Memoization
Mark a Step memoizable: true to cache successful results and skip re-execution on identical inputs. Covers the cache key (step definition plus inputs), in-memory LRU semantics, and when memoization is and isn't safe.
What It Is
Memoization caches Step results so that identical inputs return immediately without calling the Step again. It’s opt-in per Step via memoizable: true.
{
"id": "lookup-exchange-rate",
"name": "Lookup Exchange Rate",
"memoizable": true,
"type": "sync",
"http": { "endpoint": "https://api.example.com/rates", "timeout": 5000 },
"attributes": {
"from_currency": { "role": "required", "type": "string" },
"to_currency": { "role": "required", "type": "string" },
"rate": { "role": "output", "type": "number" }
}
}
How It Works
The cache key is derived from the Step’s definition (type, config, attributes) and the input values. If the same Step runs with the same inputs, the cached result is returned and the Step handler is never called.

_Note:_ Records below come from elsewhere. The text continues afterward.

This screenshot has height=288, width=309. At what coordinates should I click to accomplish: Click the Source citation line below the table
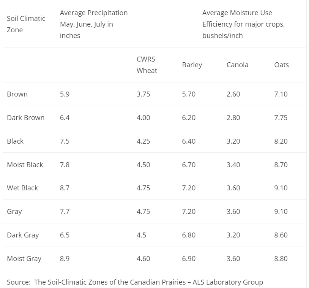pos(135,282)
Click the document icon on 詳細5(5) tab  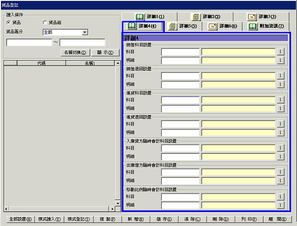coord(172,26)
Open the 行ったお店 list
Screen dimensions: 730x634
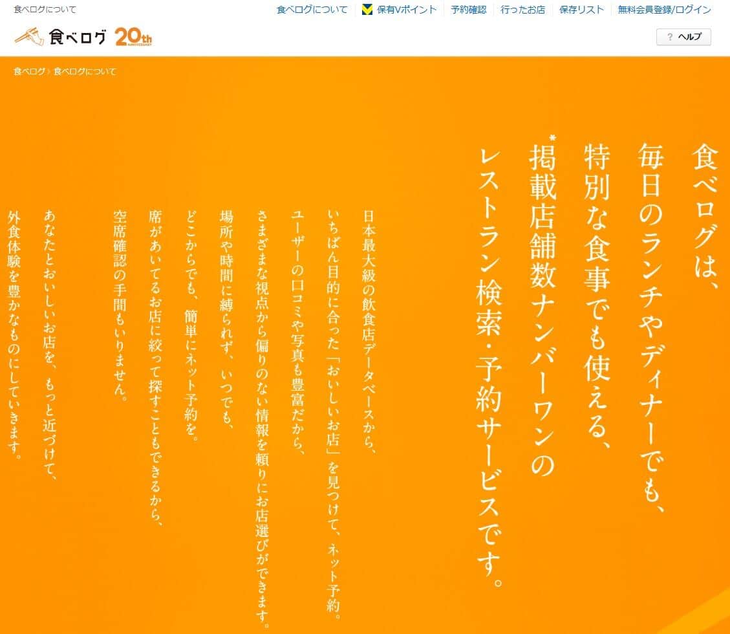coord(522,10)
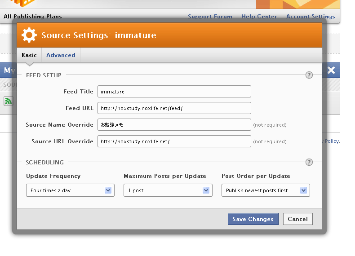Open the Support Forum link
Image resolution: width=355 pixels, height=256 pixels.
(210, 17)
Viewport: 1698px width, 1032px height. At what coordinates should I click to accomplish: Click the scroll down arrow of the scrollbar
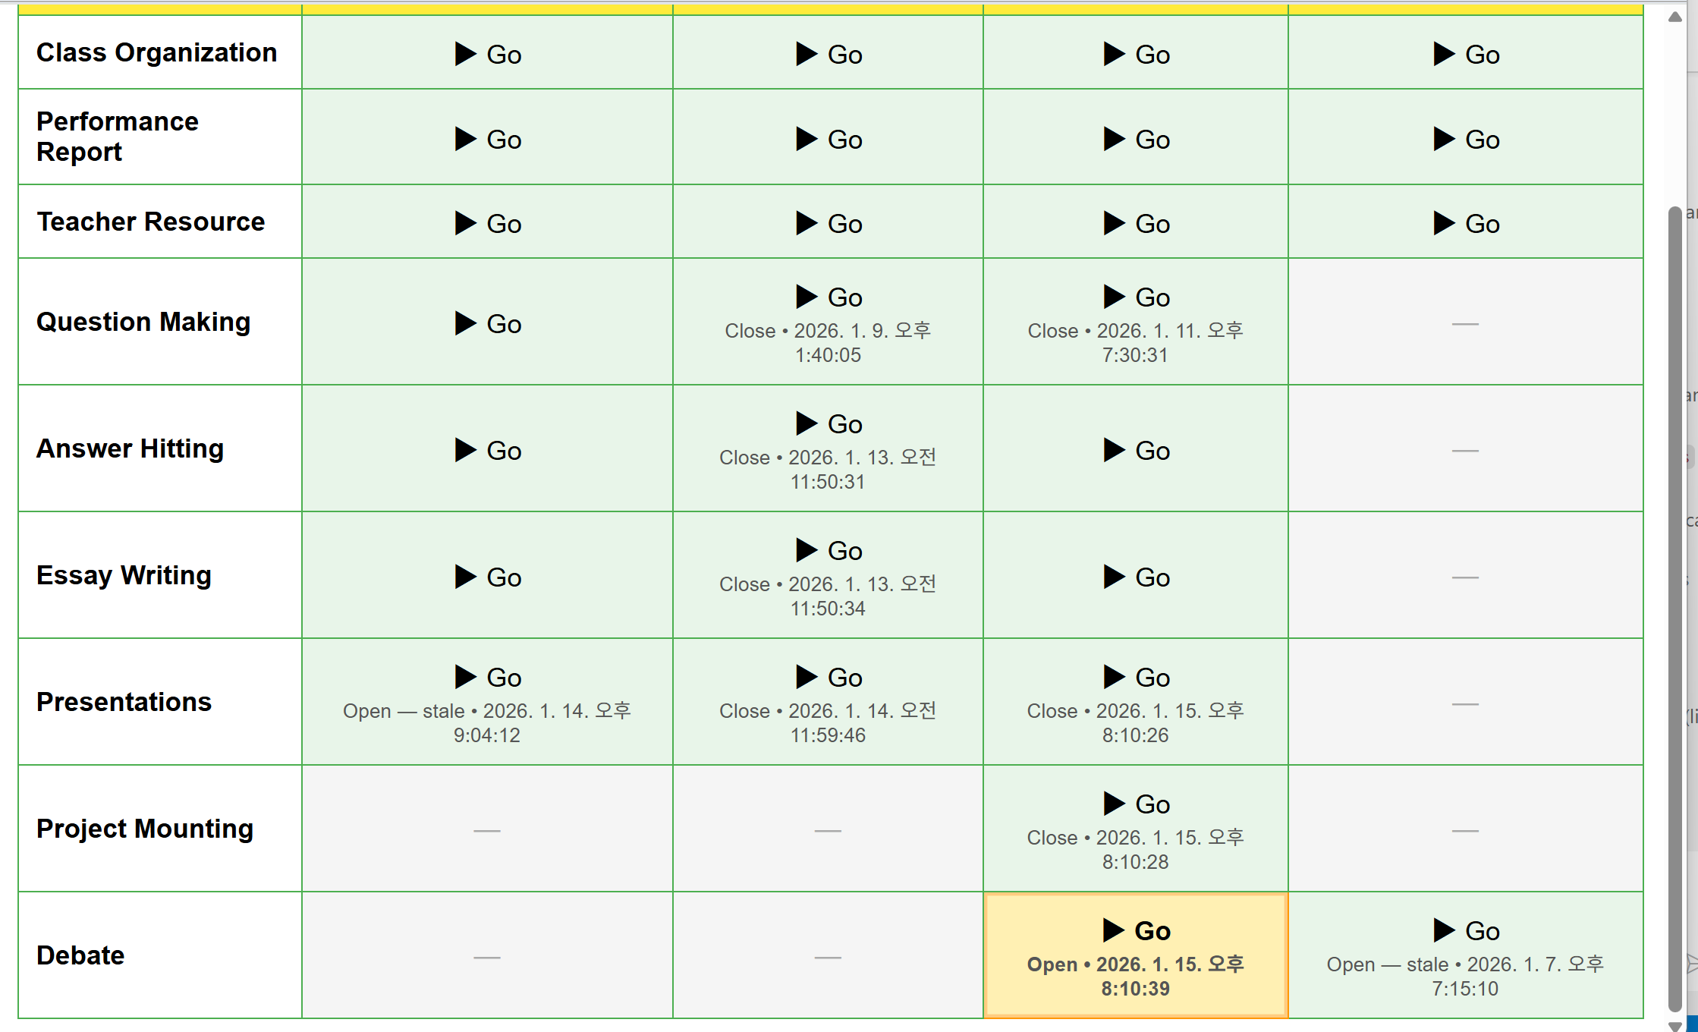[x=1674, y=1025]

Updating a Step definition automatically invalidates the cache, since the definition is part of the key.
Cache Properties
- In-memory per engine instance, not shared across instances, not persisted on restart
- LRU eviction, configurable size (default 65536 entries) via
MEMO_CACHE_SIZE - No TTL, entries live until evicted
- Failure not cached, only successful executions are cached, so failures always retry
When to Use It
Use memoization for steps that are:
- Deterministic: same inputs always produce the same output
- Read-only: no side effects, no state changes
- Expensive: slow API calls, heavy computation, repeated patterns
Do not use it for payments, writes, timestamps, random values, or anything where calling the Step twice with the same inputs would produce different or dangerous results.